The PS2 version is a direct port from the PSP hit, and it doesn’t take a genius to notice that. The graphics are disturbingly bad for a PS2 game. The textures miss their share of detail and the environments are bland at best. While playing Size Matters I couldn’t stop thinking it all looked much better with Ratchet & Clank 1,2 and 3.
I was right!. Agreed, we’re spoiled by next-gen graphics but the PS2 can definitely do better than this abomination. A platformgame like Size Matters should look fresh, colourful and happy, but it just looks mediocre, boring and grey.
Ratchet & Clank: Size Matters for the PS2 isn’t made to satisfy our artistic needs, and I can live with that, because there are thousands of games made just for money that are as entertaining as the yearly barbecue in hell. It gets troublesome when the cash cow fails to deliver. Ratchet has a certain image to keep up, an image of brainless fun, nice comedy and powerful gameplay. A lot of gamers are being tricked to think Size Matters offers the same quality as the first games and more recently the PS3 version of Ratchet & Clank. I feel sorry for this, because I for one always found the series offered everything you needed for a sound gaming experience.
We can’t say that from Size Matters, however, as the developers rarely succeed in bringing the same injection of quality into the game.
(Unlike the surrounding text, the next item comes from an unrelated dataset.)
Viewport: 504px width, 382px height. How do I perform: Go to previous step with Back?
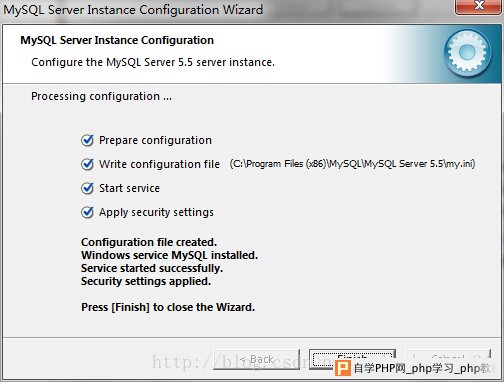click(256, 359)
Even Ratchet: Gladiator, not nearly the best game in the series and also a bit disappointing, is a great game compared to this. Everything looks hasty and unfinished, from the aged interface and the cheap title screen through the awful camera. The story is also nothing to write home about, and while I know the storyline is hardly anything to take serious in a platform game, the writers could have put more effort in bringing a consistent and meaningful reason to start a new adventure.
Just like in the previous Ratchet & Clank games, it’s possible to change into the thin skin of Clank now and then. As Clank, you will have to assemble a team of helpful robots to achieve something Ratchet can’t reach because he’s too big. Those missions sometimes are a nice change of scenery, but you probably already did it in other Ratchet games. The problem with Size Matters is the complete absence of relevance on the PS2. The PSP naturally has less great platform games, so the competition is lighter. On the PS2, the game is even surpassed by some mediocre games, not to mention the gap of quality with the other Ratchet games.
Do yourself a favour and buy the first three Ratchet & Clank games for the PS2. If you’ve got a PS3, do yourself an even bigger favour and buy that version, because it’s as top notch as it will ever be. The end of Ratchet & Clank on the PS2 is one to forget very, very quickly. And we will forget it, and remember the old adventures we got into with one of the funniest couples in gaming history.